__RECORDS__:
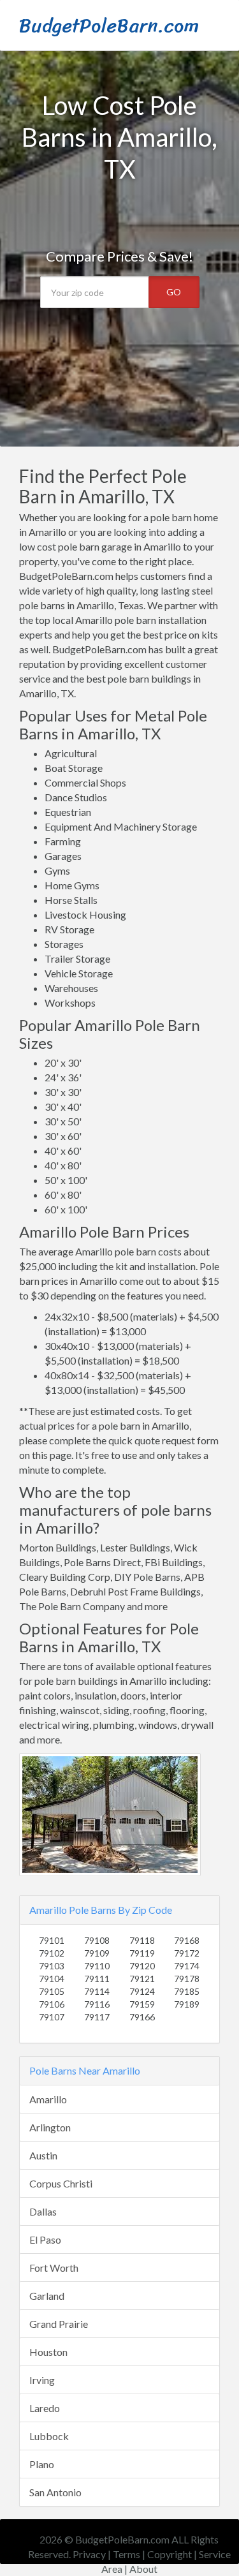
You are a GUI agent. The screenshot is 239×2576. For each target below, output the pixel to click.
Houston (48, 2352)
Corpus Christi (60, 2183)
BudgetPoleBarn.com (109, 25)
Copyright (169, 2554)
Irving (42, 2380)
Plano (41, 2464)
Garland (46, 2296)
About (143, 2569)
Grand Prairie (58, 2324)
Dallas (43, 2211)
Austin (43, 2155)
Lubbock (49, 2436)
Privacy (89, 2554)
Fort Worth (53, 2267)
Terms (126, 2554)
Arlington (50, 2127)
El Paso (45, 2239)
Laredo (44, 2408)
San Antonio (55, 2492)
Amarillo (48, 2099)
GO (173, 291)
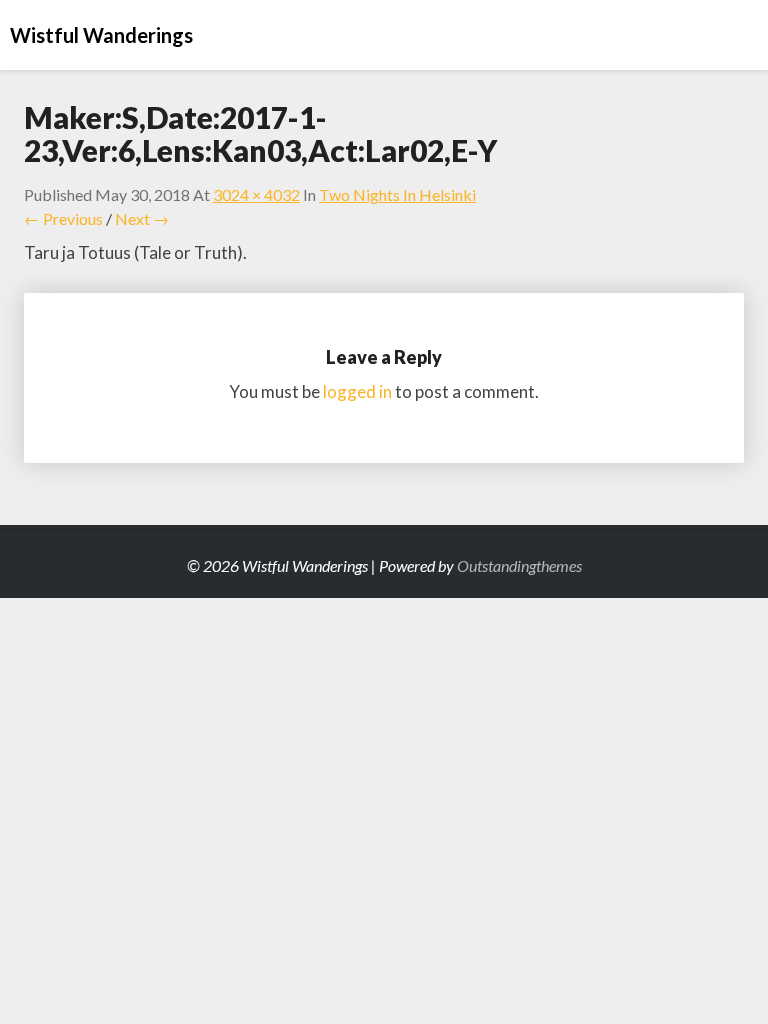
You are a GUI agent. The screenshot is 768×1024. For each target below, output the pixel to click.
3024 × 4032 (256, 194)
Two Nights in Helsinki (397, 194)
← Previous (63, 218)
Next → (142, 218)
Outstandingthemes (519, 565)
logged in (357, 391)
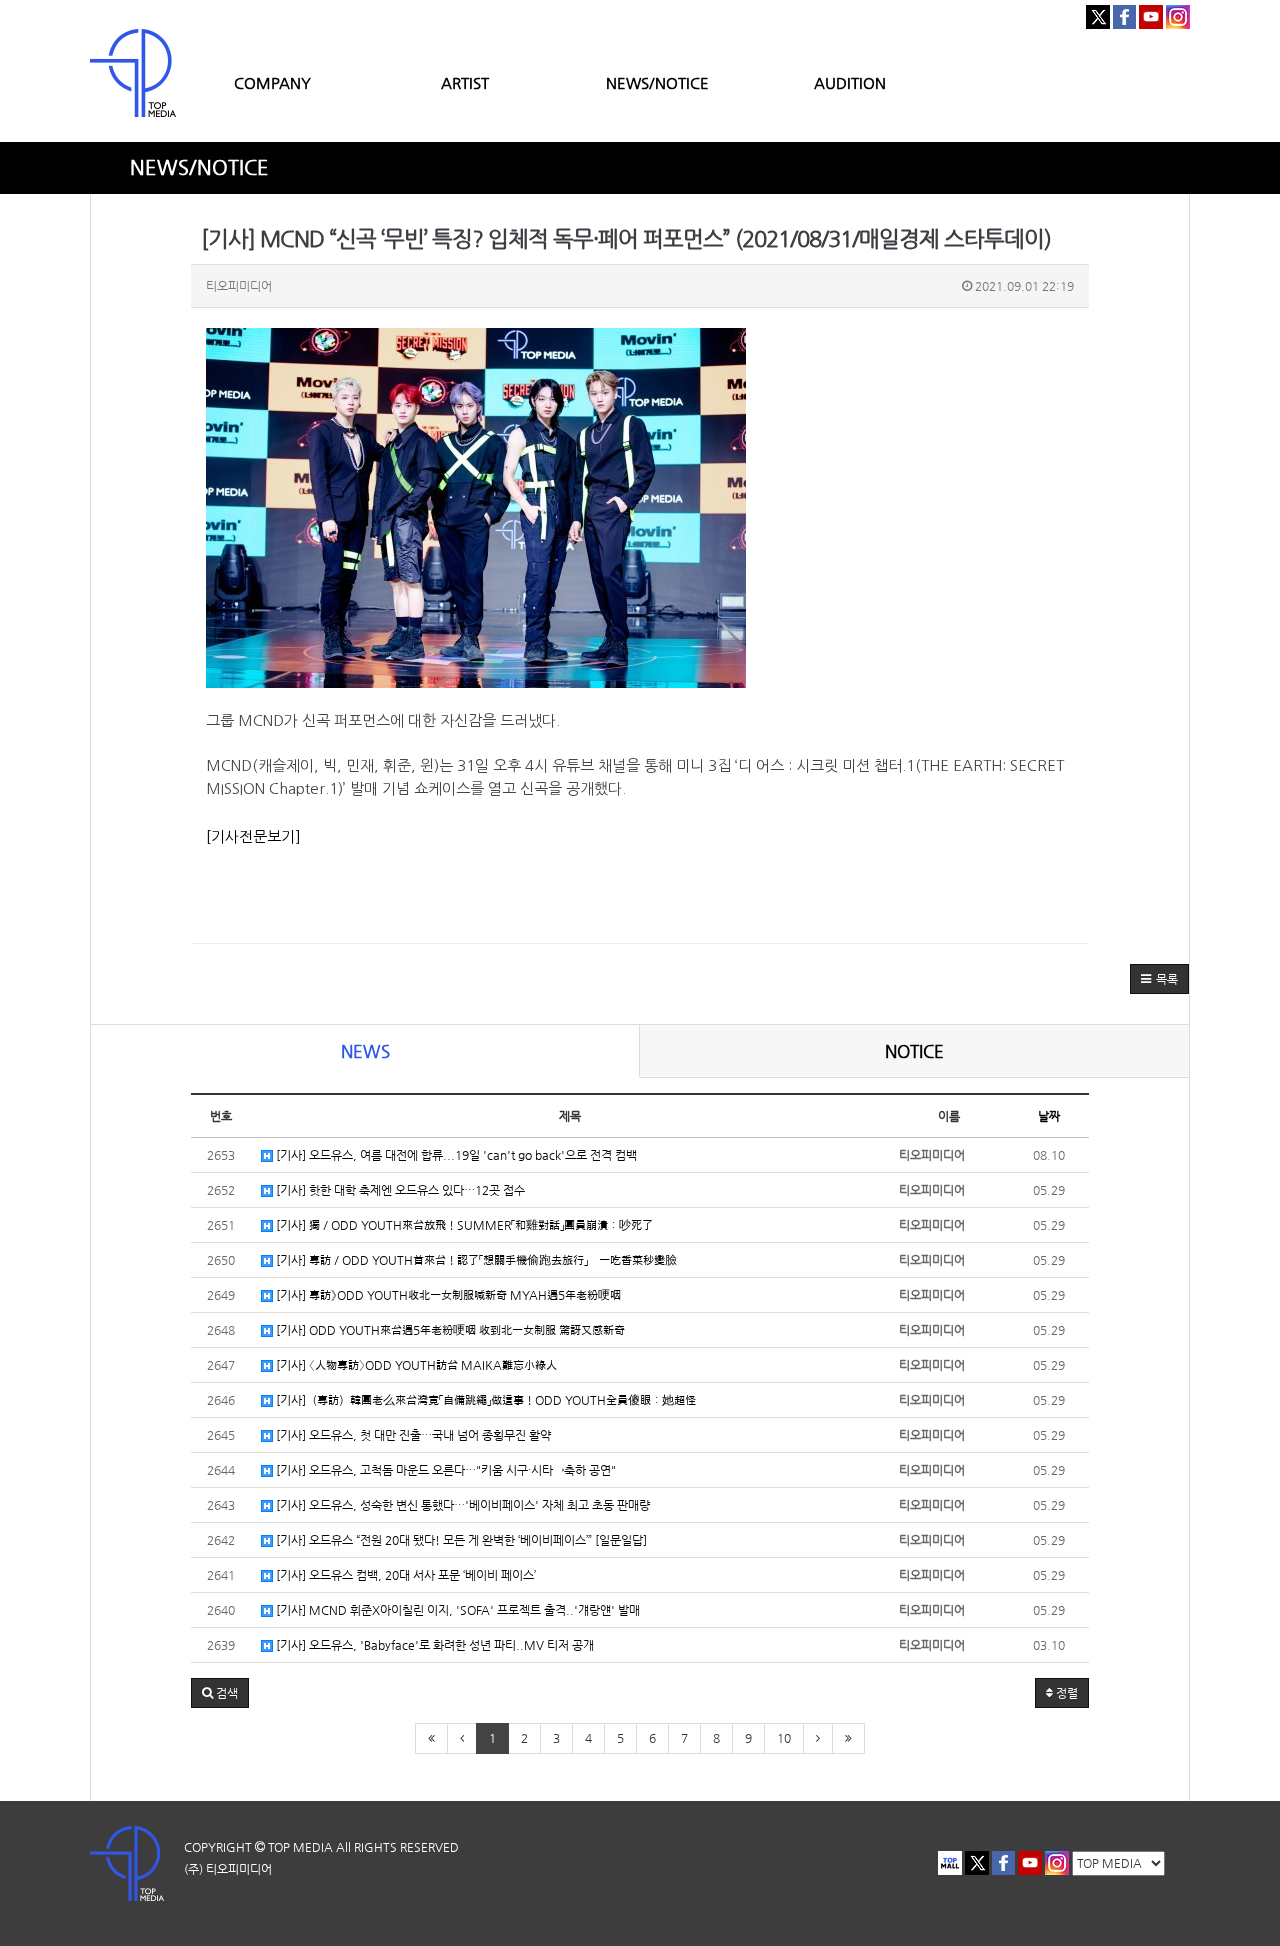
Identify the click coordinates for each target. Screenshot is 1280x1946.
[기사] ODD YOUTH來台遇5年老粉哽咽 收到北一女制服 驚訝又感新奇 (449, 1330)
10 (784, 1738)
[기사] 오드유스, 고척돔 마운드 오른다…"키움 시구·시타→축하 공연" (444, 1470)
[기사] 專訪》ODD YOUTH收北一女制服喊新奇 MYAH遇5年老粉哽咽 (447, 1295)
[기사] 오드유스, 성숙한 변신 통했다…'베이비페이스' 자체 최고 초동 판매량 (461, 1505)
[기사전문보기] (253, 836)
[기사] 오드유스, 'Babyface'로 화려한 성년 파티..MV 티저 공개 (433, 1645)
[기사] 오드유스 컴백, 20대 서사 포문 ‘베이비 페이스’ (404, 1575)
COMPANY (272, 82)
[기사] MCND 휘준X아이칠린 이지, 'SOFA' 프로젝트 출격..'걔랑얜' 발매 (456, 1610)
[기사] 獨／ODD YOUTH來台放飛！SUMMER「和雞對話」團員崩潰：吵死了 (463, 1225)
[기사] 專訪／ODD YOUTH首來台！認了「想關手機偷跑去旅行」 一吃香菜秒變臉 (475, 1260)
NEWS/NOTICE (657, 82)
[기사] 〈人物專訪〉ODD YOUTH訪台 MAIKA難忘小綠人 (415, 1365)
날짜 (1049, 1116)
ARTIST (465, 82)
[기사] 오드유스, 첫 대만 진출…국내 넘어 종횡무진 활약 (412, 1435)
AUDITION (850, 82)
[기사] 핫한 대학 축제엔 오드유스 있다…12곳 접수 (399, 1190)
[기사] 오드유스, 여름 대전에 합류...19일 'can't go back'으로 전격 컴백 (455, 1155)
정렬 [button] (1065, 1693)
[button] (1159, 979)
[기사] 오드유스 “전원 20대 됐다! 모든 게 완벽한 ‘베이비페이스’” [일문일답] (460, 1540)
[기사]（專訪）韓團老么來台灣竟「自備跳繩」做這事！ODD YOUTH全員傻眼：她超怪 (484, 1400)
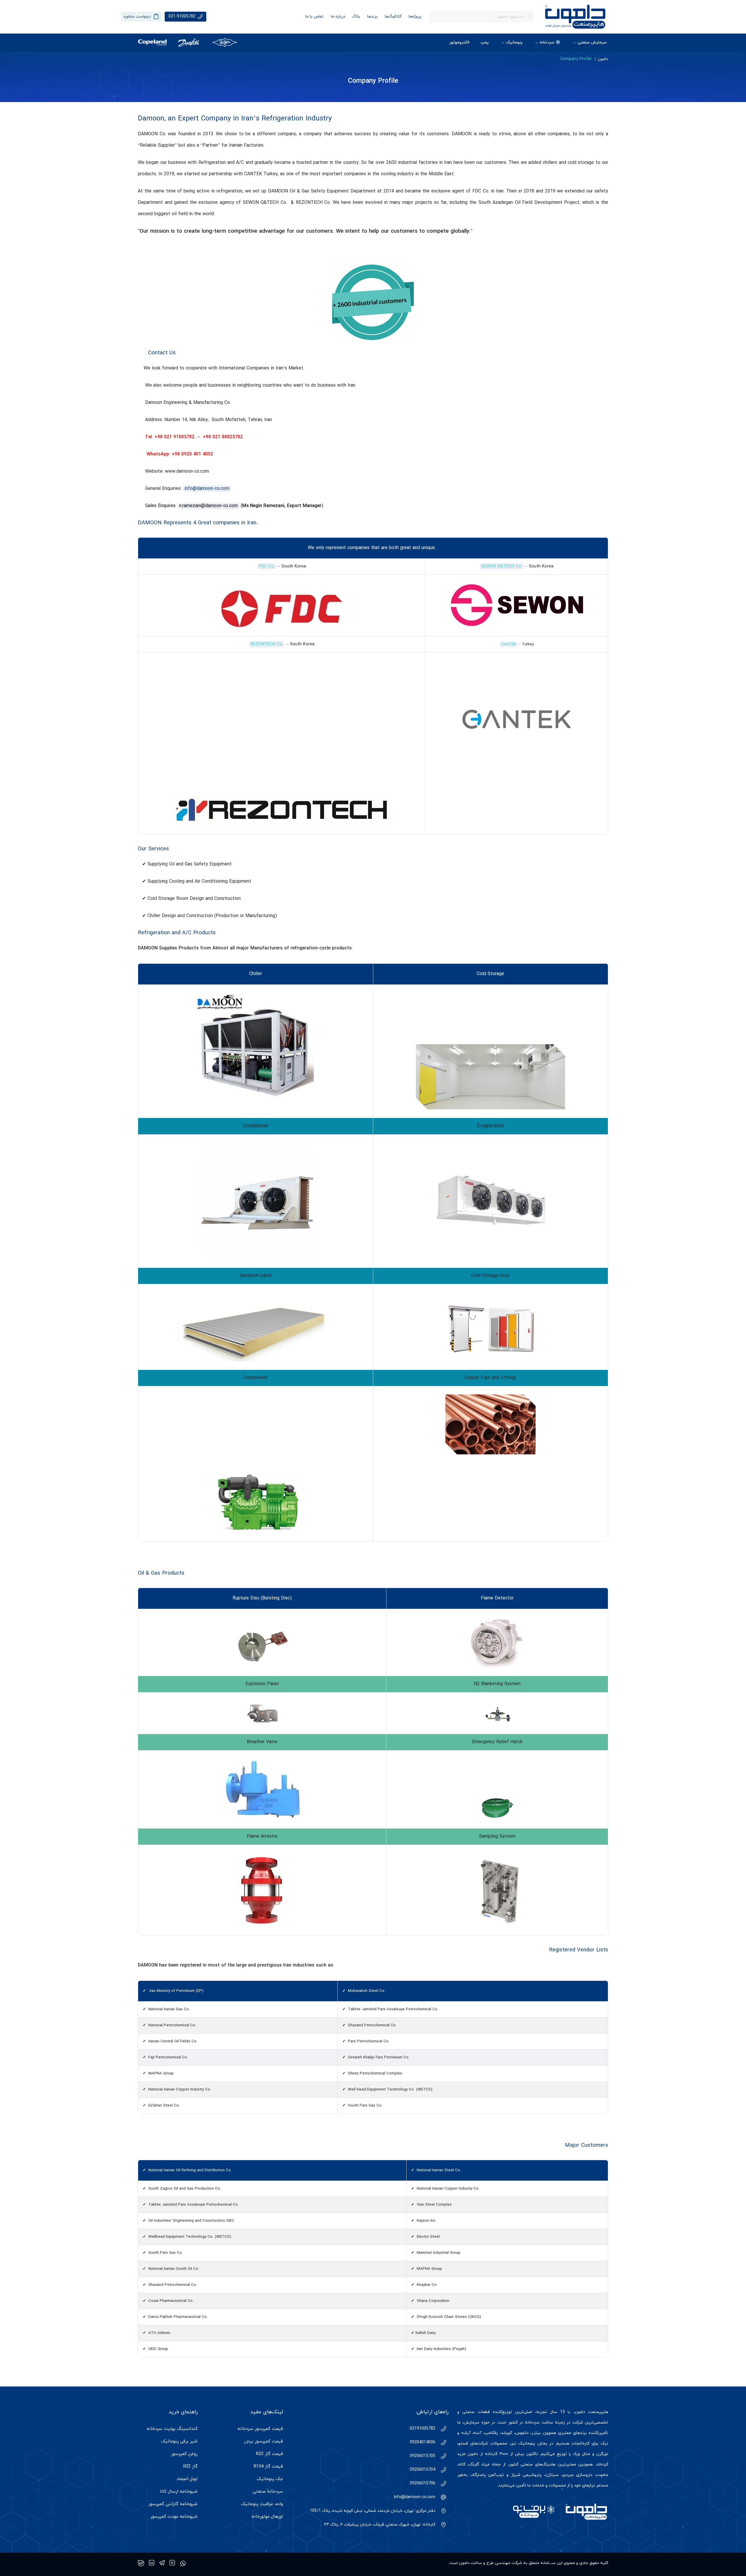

__TASK STATEMENT__: Your task is to copy each line of the material that contains the word "베이비페이스".

__EXERCISE ANSWER__:
[기사] 오드유스, 성숙한 변신 통했다…'베이비페이스' 자체 최고 초동 판매량 (461, 1505)
[기사] 오드유스 “전원 20대 됐다! 모든 게 완벽한 ‘베이비페이스’” [일문일답] (460, 1540)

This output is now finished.